→ Problem details: Please restate every line below exactly, without any pictures.

----- Dataset extract -----

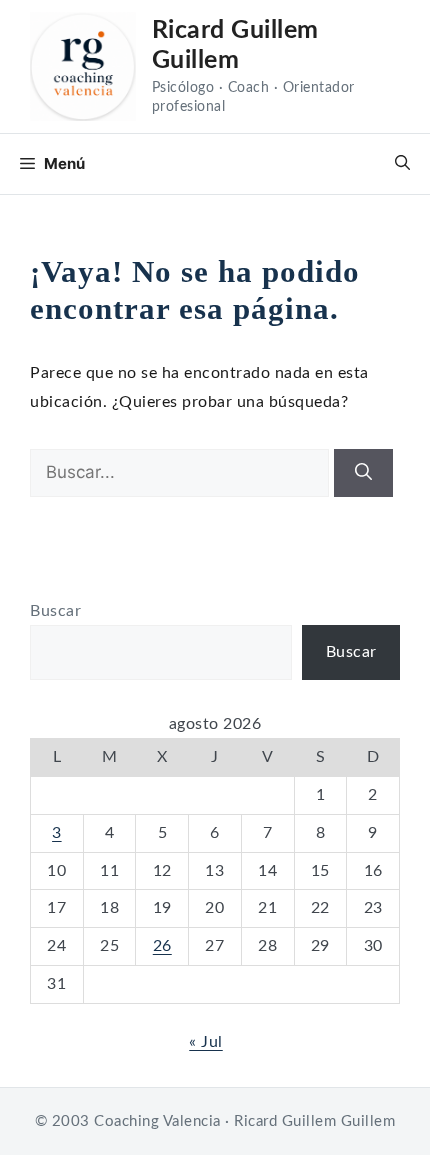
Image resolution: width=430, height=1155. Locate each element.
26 (162, 946)
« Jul (206, 1042)
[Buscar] (363, 473)
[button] (402, 164)
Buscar (55, 611)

-----

→ Problem solution:
Image resolution: width=430, height=1155. Locate each element.
26 (162, 946)
« Jul (206, 1042)
[Buscar] (363, 473)
[button] (402, 164)
Buscar (55, 611)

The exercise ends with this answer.